Required Parameters — validate

  • -i, --input: The path to the CSV file to validate.
  • -o, --output: The path to the directory where the output JSON-Lines file and .txt file will be stored.

Required Parameters — closure

  • --meta: The path to the META-CSV file.
  • --meta-out: The output directory for META-CSV validation results.
  • --cits: The path to the CITS-CSV file.
  • --cits-out: The output directory for CITS-CSV validation results.

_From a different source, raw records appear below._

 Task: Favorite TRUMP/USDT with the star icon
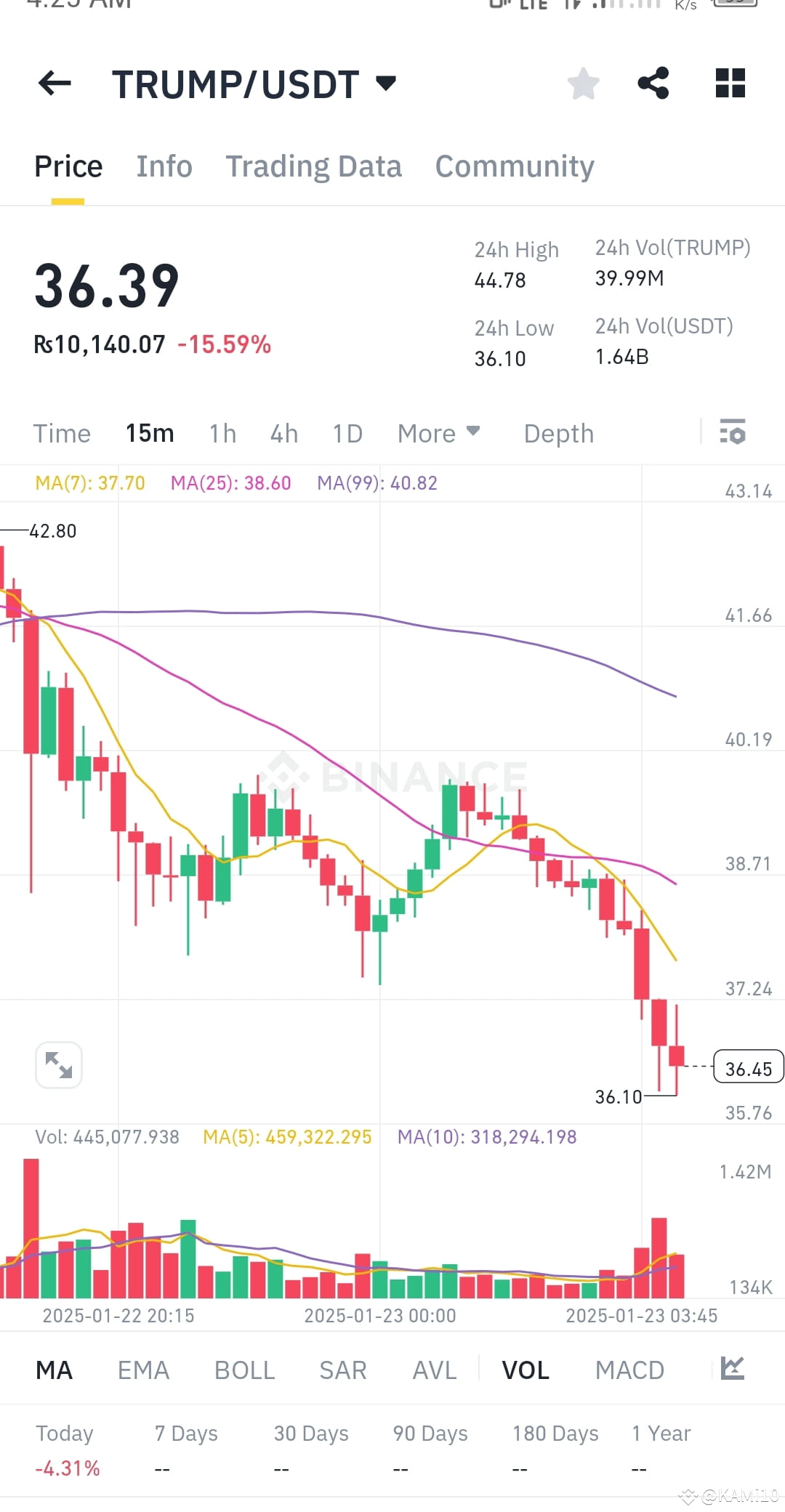(583, 83)
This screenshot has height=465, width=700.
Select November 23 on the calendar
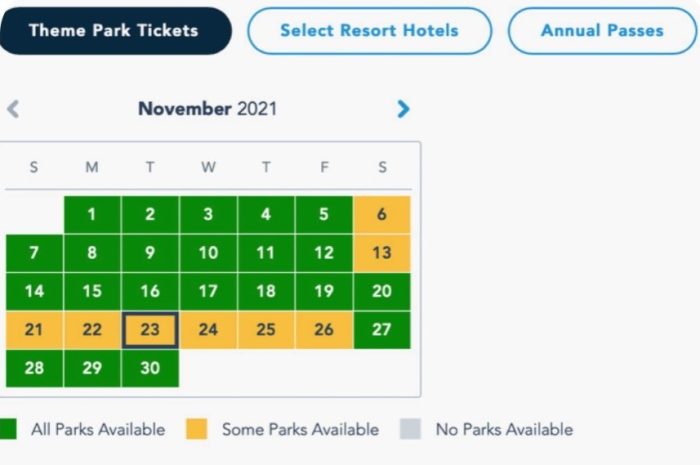(x=150, y=330)
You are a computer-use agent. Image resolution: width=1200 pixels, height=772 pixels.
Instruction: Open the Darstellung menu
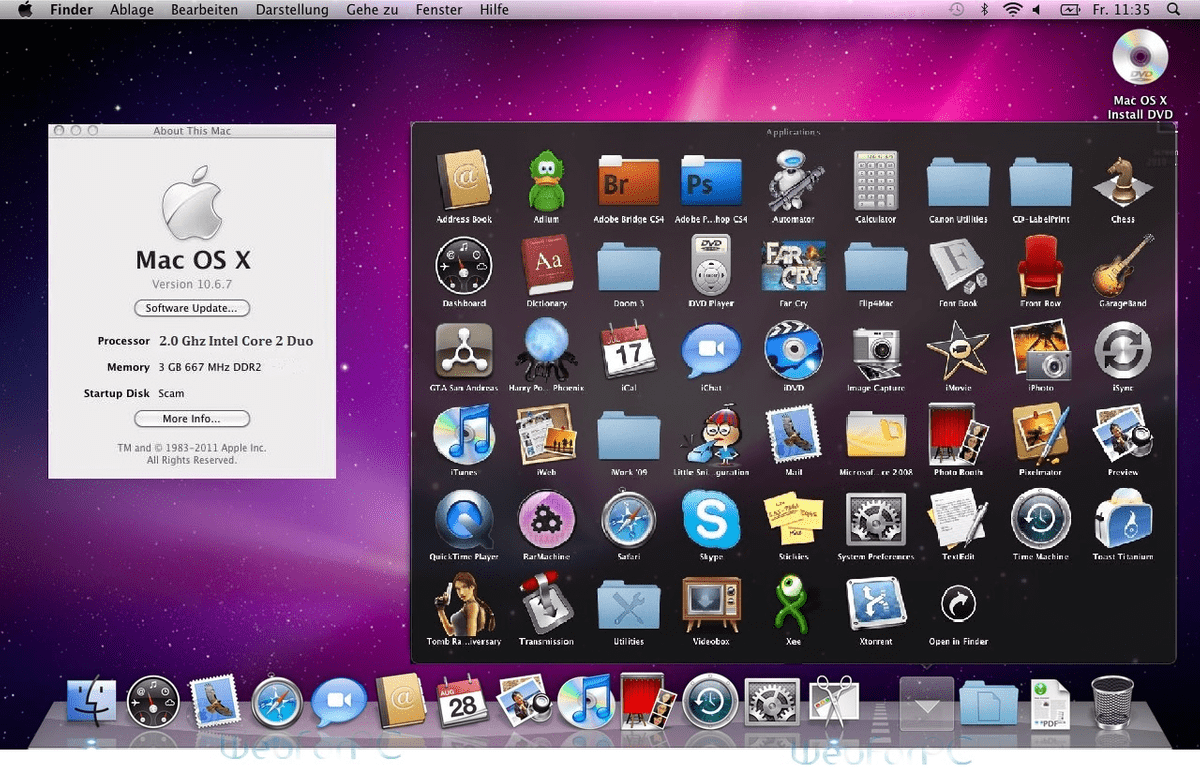click(x=292, y=10)
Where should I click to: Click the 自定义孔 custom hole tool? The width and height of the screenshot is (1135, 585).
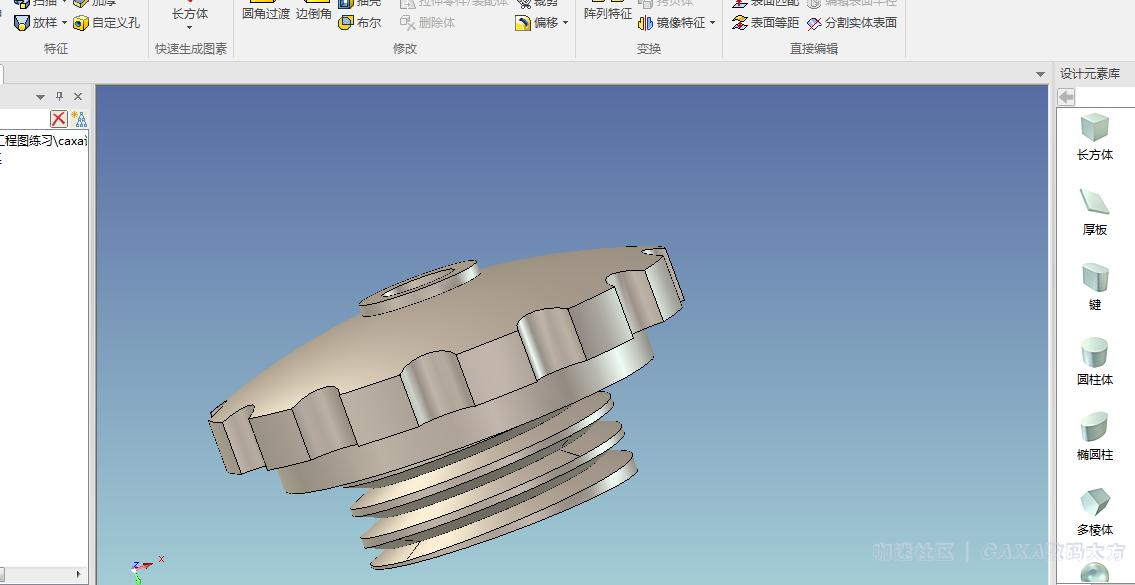coord(107,22)
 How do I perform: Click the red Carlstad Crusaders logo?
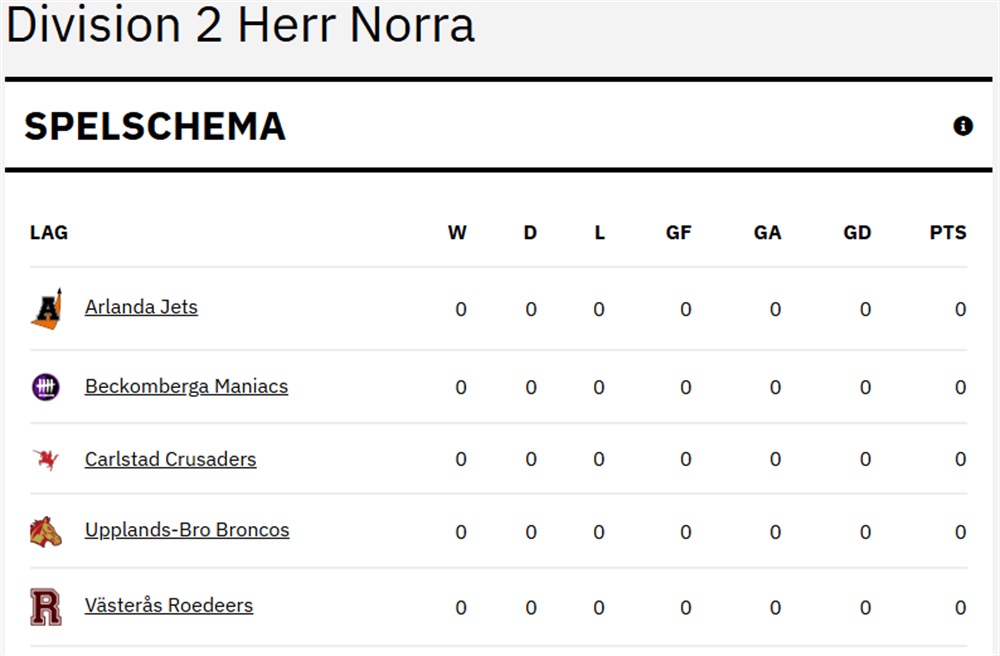pos(46,459)
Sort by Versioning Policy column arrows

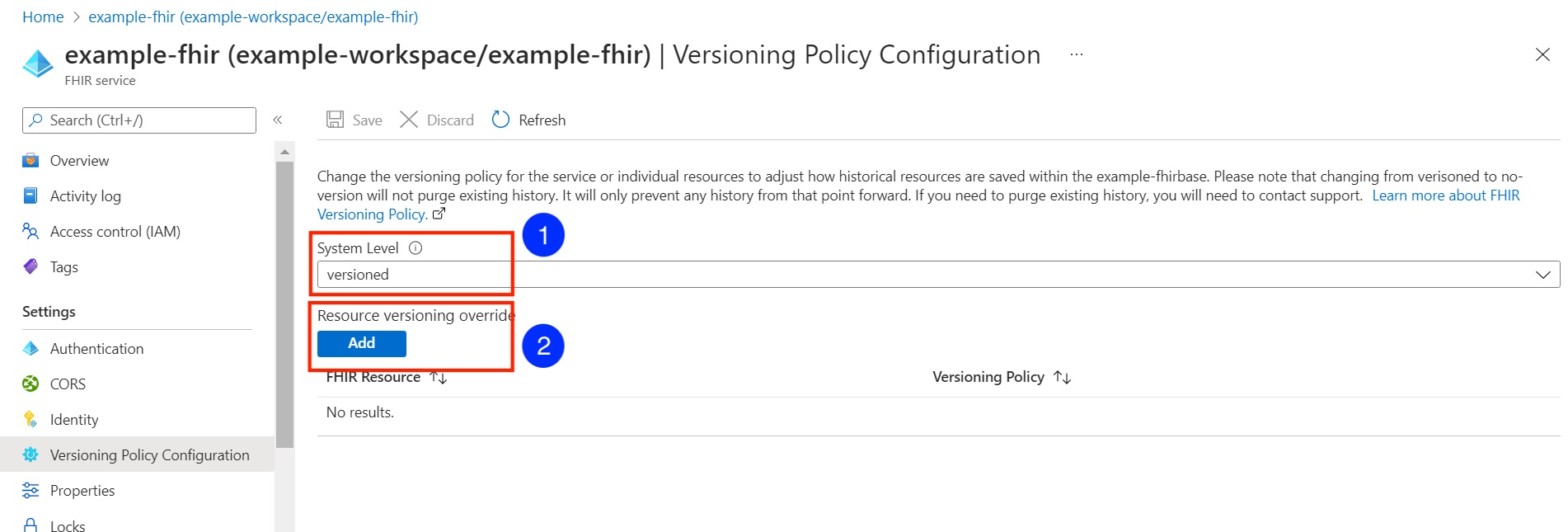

Optional Parameters (both subcommands)

  • -m, --use-meta: Look for an ID in OpenCitations Meta (querying Meta SPARQL endpoint) before any other call to external services: if the ID is present in Meta, the ID is considered as existing and no other requests are made; otherwise it is looked for in the applicable external database(s) via the appropriate APIs (e.g. Crossref). According to the nature of the data, this option might make the process faster (if the majority of the IDs in the table are already registered in OC Meta) or slow it down (in case most IDs are not present in OC Meta or do not exist at all).
  • -s, --no-id-existence: Skips the check for ID existence altogether, ensuring that neither the Meta endpoint nor any external APIs are used during validation. This allows for a much shorter execution time, but does not make sure that all the submitted IDs actually refer to real-world entities.
  • --use-lmdb: Enables LMDB-backed caching instead of in-memory Python objects. Recommended when validating large input files that risk saturating the available RAM. When this flag is set, all internal caches (ID lookup caches, duplicate detection caches, Union-Find structures) are temporarily written on/read from disk using LMDB environments, keeping the memory footprint bounded regardless of input size.
  • --map-size: Specifies the maximum size of each LMDB environment in gibibytes (GiB). Defaults to 1. Increase this value if you encounter lmdb.MapFullError during validation of very large files. NOTE: On Windows, you must have enough free disk space for at least 4x map_size per each Validator object.
  • --cache-dir: Specifies the base directory under which all LMDB cache directories are created. Defaults to the current working directory. The validator creates and automatically cleans up temporary directories inside this path.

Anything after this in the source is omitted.